Sir Alexander Kirkland Cairncross  (11 February 1911 – 21 October 1998) was a British economist. He was the brother of the spy John Cairncross and father of journalist Frances Cairncross and public health engineer and epidemiologist Sandy Cairncross.

Life

Cairncross was born in Lesmahagow, Lanarkshire, the seventh of eight children of Alexander Kirkland Cairncross, an ironmonger. He was educated at Lesmahagow Higher Grade School and Hamilton Academy, then won two scholarships to study economics at Glasgow University. From there, he attained a further research studentship to study at Trinity College, Cambridge, and in 1935 he was awarded the second PhD in economics bestowed by the university.

He became a lecturer in economics, under the influence of John Maynard Keynes (author of The General Theory of Employment, Interest and Money and one of the leading lights of the 1944 Bretton Woods Conference, which saw the founding of the World Bank and the International Monetary Fund). During World War II, most of his work was in the Ministry of Aircraft Production, where he rose to become Director of Programmes. In 1946 he served briefly on the staff of The Economist, and subsequently became adviser to the Board of Trade. He was seconded to be the economic adviser to the Organisation for European Economic Co-operation in Paris in 1949. and he left to become Professor of Applied Economics at his old university, Glasgow, in 1951.

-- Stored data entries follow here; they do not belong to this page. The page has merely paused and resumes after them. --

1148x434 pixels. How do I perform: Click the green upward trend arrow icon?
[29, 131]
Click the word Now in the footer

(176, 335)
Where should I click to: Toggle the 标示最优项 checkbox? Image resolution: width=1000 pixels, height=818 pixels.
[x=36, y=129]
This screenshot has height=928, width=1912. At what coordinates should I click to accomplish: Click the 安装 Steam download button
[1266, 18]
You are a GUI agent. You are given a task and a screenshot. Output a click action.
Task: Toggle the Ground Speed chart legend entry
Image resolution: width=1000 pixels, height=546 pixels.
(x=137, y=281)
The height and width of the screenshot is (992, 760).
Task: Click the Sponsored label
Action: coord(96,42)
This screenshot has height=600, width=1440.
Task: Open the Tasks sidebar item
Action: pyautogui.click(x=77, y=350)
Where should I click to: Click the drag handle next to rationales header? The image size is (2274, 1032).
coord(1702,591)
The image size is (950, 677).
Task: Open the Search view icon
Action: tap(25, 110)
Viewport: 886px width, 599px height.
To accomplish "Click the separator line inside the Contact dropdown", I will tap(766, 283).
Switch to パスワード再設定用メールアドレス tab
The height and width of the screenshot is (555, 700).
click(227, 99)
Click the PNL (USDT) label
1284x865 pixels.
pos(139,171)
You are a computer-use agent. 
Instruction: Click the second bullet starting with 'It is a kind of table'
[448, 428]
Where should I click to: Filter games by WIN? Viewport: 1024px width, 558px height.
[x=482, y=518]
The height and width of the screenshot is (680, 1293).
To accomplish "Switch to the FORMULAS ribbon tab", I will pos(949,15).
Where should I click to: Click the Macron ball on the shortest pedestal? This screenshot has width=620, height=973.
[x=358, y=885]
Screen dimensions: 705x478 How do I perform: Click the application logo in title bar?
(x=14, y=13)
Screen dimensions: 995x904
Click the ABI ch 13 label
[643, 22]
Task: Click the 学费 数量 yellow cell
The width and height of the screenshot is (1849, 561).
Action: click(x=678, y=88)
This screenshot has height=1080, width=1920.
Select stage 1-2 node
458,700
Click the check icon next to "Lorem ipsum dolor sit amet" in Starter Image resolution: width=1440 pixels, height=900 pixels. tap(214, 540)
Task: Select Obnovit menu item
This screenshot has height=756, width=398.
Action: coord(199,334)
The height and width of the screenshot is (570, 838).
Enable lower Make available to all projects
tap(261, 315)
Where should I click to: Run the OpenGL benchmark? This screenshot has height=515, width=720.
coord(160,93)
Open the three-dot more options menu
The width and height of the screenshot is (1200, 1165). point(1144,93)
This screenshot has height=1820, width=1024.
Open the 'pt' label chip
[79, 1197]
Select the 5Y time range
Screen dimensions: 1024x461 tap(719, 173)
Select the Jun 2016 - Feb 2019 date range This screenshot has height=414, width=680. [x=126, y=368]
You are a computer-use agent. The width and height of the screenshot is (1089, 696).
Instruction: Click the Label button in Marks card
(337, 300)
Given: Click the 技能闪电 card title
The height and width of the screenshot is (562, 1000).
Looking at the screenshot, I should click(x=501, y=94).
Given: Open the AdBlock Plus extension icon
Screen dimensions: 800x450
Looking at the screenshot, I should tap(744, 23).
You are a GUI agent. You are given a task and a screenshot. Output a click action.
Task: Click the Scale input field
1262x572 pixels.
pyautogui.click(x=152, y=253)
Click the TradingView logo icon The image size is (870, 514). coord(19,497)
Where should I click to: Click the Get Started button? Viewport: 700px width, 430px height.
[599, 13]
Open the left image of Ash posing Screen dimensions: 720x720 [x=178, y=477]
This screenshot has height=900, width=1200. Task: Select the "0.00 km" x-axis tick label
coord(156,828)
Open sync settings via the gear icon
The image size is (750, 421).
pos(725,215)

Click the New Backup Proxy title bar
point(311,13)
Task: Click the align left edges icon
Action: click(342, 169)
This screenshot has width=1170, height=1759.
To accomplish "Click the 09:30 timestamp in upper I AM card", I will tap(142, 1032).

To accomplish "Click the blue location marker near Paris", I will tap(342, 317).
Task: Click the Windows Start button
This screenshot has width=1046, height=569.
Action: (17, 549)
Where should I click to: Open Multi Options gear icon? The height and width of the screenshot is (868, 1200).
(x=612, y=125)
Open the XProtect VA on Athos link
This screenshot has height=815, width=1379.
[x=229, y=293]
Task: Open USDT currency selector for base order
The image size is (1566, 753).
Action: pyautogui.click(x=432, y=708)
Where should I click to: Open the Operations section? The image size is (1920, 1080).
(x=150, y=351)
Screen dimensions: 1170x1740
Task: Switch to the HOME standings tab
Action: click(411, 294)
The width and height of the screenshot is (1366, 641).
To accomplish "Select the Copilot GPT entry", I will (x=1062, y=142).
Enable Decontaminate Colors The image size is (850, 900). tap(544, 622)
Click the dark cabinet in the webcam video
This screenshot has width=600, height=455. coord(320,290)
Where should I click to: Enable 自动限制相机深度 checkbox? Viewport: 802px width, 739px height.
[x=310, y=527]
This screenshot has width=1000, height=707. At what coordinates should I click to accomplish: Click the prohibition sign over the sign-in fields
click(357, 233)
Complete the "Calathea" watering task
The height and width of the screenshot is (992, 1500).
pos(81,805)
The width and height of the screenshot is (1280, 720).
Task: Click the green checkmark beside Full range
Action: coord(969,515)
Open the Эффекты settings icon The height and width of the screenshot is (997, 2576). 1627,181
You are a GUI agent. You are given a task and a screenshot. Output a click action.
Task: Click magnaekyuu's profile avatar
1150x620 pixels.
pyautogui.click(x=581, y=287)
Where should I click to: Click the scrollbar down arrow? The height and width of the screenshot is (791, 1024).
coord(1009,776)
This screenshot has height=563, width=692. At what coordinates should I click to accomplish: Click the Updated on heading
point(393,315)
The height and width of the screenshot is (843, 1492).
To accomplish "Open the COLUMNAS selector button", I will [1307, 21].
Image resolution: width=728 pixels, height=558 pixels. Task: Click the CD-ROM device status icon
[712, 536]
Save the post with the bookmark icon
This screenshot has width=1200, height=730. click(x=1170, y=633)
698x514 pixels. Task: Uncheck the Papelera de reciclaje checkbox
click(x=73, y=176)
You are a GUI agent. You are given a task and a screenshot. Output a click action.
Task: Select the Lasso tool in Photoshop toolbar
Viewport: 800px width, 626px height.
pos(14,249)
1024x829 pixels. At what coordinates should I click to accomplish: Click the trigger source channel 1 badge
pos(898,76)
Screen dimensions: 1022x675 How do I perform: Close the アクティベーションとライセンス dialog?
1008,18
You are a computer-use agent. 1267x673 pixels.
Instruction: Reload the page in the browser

Cairncross was instrumental in founding the Scottish Economic Society and was, in 1954, the first editor of its Scottish Journal of Political Economy. Cairncross served as an economic adviser to the UK government (1961–64), Head of the Government Economic Service (1964–69) and Master of St Peter's College, Oxford (1969–78), Chancellor of the University of Glasgow (1972–96), and was an Honorary Fellow of the Royal Society of Edinburgh. At Guildhall, Swansea he gave the Presidential Address as President of the British Association for 1970–1971. Cairncross was made a Fellow of the British Academy in 1961. Cairncross also received an Honorary Doctorate from Heriot-Watt University in 1969, and in 1992 was elected an Honorary Fellow of the Royal Society of Edinburgh.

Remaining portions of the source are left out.